> [WHAT IS EXPECTED] Copy out every line of the records below word for word, leaving the pictures out of your answer.

> [PROVIDED RECORDS]
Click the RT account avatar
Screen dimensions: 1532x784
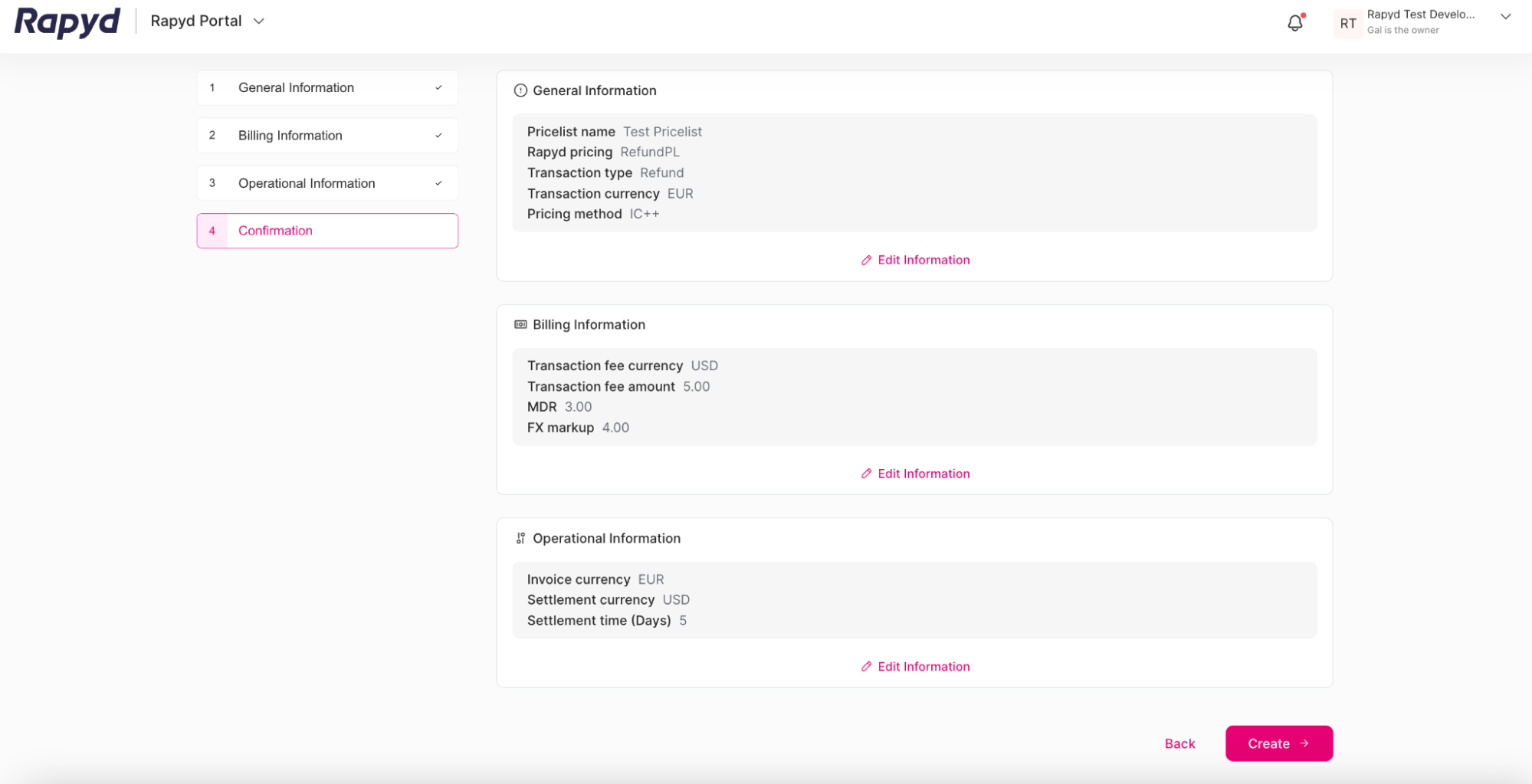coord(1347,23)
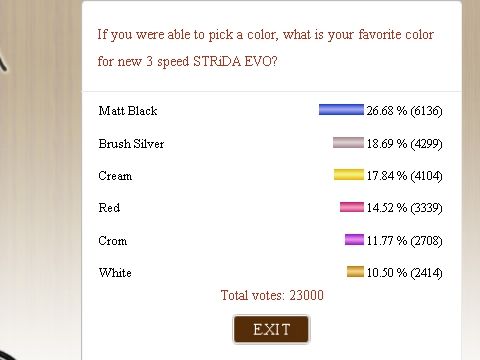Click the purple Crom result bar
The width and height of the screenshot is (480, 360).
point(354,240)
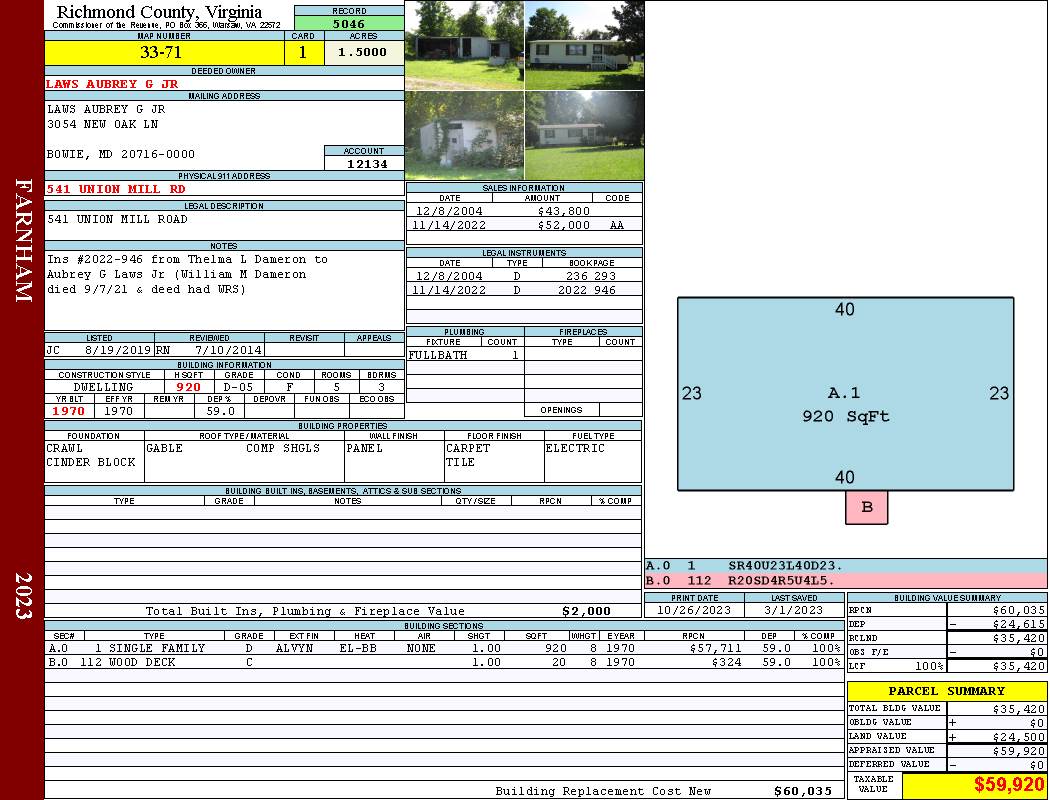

> [EXERCISE ANSWER]
Click the RT account avatar
Screen dimensions: 1532x784
coord(1347,23)
Click the purple Crom result bar
The width and height of the screenshot is (480, 360).
point(354,240)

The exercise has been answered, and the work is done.